Question

If the electric field of an EM wave is given by \[ 60\,[\sin(3\times10^{14}t) + \sin(12\times10^{14}t)] \] at \( x = 0 \) and it falls on a photosensitive material having work function \( 2.8\,\text{eV} \), find the maximum kinetic energy (in eV) of the ejected electrons.

• A. \(2.52\,\text{eV}\)
• B. \(2.16\,\text{eV}\)
• C. \(2.00\,\text{eV}\)
• D. \(2.34\,\text{eV}\)

Hint:

For photoelectric effect problems:
Maximum kinetic energy depends only on the highest frequency
Intensity affects number of electrons, not their energy
Use \( K_{\max} = h\nu_{\max} - \phi \)

Answer 1

The Correct Option is B

To solve this problem, we need to determine the maximum kinetic energy of the electrons ejected from the photosensitive material when an electromagnetic (EM) wave is incident upon it. The given electric field expression of the EM wave is:

\[ E(t) = 60 [\sin(3 \times 10^{14} t) + \sin(12 \times 10^{14} t)] \]

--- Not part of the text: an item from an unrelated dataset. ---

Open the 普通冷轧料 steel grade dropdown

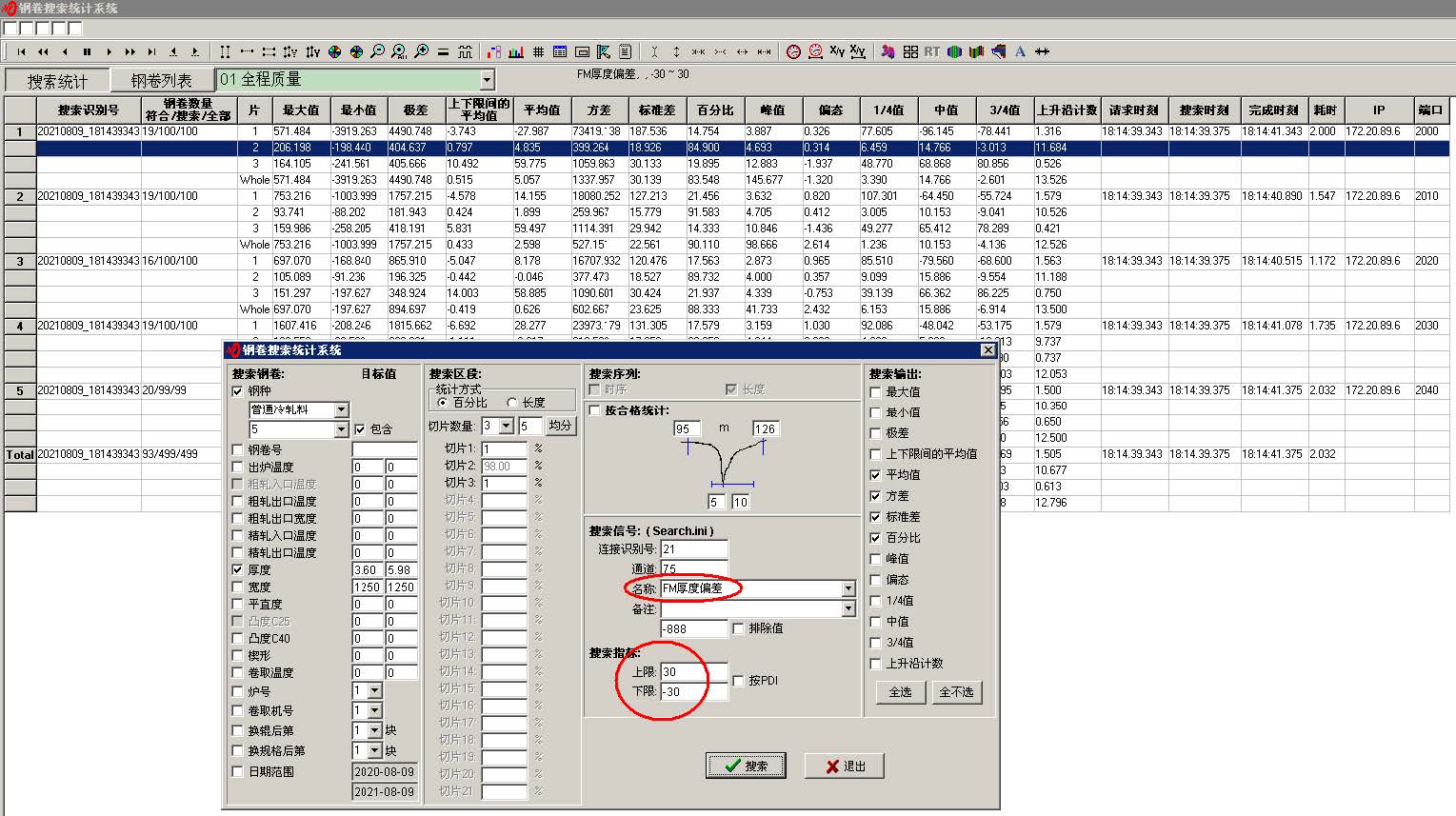341,409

This electric field is composed of two sinusoidal components with different frequencies:

• \(\nu_1 = 3 \times 10^{14}\,\text{Hz}\)
• \(\nu_2 = 12 \times 10^{14}\,\text{Hz}\)

In photoelectric effect analysis, the energy of the incident photon is given by Planck's relation:

\[ E_{\text{photon}} = h \nu \]

where \(h\) is Planck's constant (\(6.626 \times 10^{-34}\,\text{Js}\)).

For the two frequency components, the photon energies are:

• \(E_{\text{photon, 1}} = h \times 3 \times 10^{14}\)
• \(E_{\text{photon, 2}} = h \times 12 \times 10^{14}\)

We will calculate the photon energies in electron-volts (eV):

• \[ E_{\text{photon, 1}} = 4.1357 \times 10^{-15}\,\text{eV s} \times 3 \times 10^{14}\,\text{Hz} = 1.24\,\text{eV} \]
• \[ E_{\text{photon, 2}} = 4.1357 \times 10^{-15}\,\text{eV s} \times 12 \times 10^{14}\,\text{Hz} = 4.96\,\text{eV} \]

The maximum kinetic energy (\(K_{\text{max}}\)) of ejected electrons is given by the photoelectric equation:

\[ K_{\text{max}} = E_{\text{photon}} - \phi \]

where \(\phi = 2.8\,\text{eV}\) is the work function of the material.

Since the first photon energy \(E_{\text{photon, 1}} = 1.24\,\text{eV}\) is less than the work function, it will not eject any electrons. Therefore, we consider the second photon energy, \(E_{\text{photon, 2}}\), for calculation:

\[ K_{\text{max}} = 4.96\,\text{eV} - 2.8\,\text{eV} = 2.16\,\text{eV} \]

Thus, the maximum kinetic energy of the ejected electrons is 2.16 eV, which corresponds to the given correct answer.